▶ [Aim] Rewrite the entries below so that every "Open" becomes "Show", keeping everything else the same.

Entries from a pointing dataset
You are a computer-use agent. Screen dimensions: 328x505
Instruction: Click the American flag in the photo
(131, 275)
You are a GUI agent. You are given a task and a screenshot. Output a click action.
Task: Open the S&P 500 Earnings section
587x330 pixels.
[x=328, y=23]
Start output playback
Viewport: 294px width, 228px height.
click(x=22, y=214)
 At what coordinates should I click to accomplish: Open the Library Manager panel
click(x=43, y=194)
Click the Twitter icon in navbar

▶ [Correct result]
You are a computer-use agent. Screen dimensions: 328x505
Instruction: Click the American flag in the photo
(131, 275)
You are a GUI agent. You are given a task and a screenshot. Output a click action.
Task: Show the S&P 500 Earnings section
587x330 pixels.
[x=328, y=23]
Start output playback
Viewport: 294px width, 228px height.
click(x=22, y=214)
 At what coordinates should I click to accomplish: Show the Library Manager panel
click(x=43, y=194)
Click the Twitter icon in navbar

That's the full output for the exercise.